By partitioning the device into independent voltage domains, different operating voltages can be assigned to the different sections of the device (that is, a group of modules or memory banks). The independent voltage control allows voltage scaling of device subsections to ensure that each module or memory bank operates at the optimized operating voltage level based on the application performance requirements.
3.1.1.3.2 Voltage Domain Management
Figure 3-12 shows the different voltage control paths available within a generic logic voltage management block to control the voltage supply to the logic voltage domains of the device.

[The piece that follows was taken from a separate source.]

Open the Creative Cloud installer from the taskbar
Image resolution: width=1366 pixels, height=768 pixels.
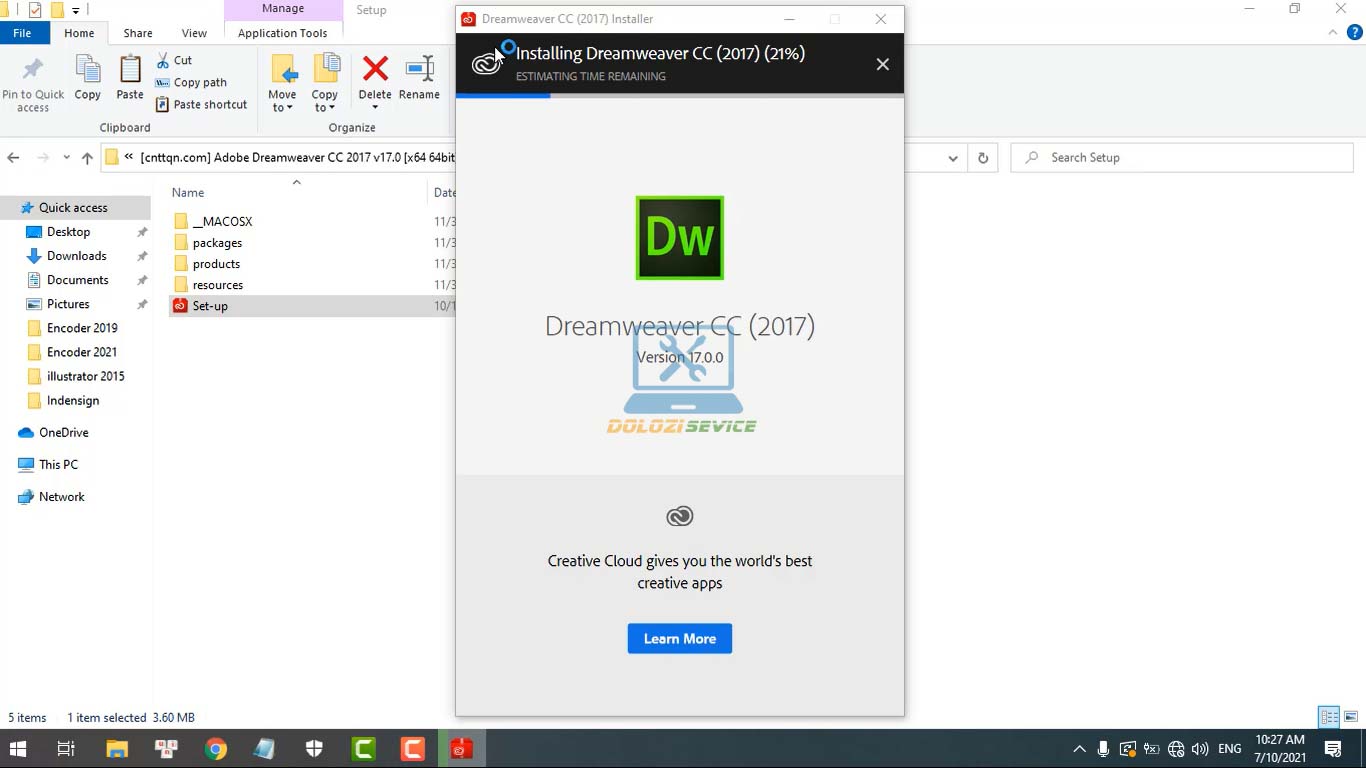(461, 747)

NOTE: For more information about AVS Class 0 eFuse Voltage registers, see chapter AVS Class 0
Associated Registers in the Control Module.
<...>
3.2 PRCM Subsystem Overview
3.2.1 Introduction
The power-management framework of the device significantly reduces dynamic power consumption and static leakage current. This framework incorporates support for state-of-the-art power-management
techniques. It ensures optimal device operation with significantly reduced power consumption. The powermanagement framework (PMFW) of the device is handled by the PRCM which is a logical module composed of the following three physical submodules:
1) PRM: Handles device-level power and reset management. It also handles some clocks in the device.
This module always remains on, unless no power is supplied to the device pads.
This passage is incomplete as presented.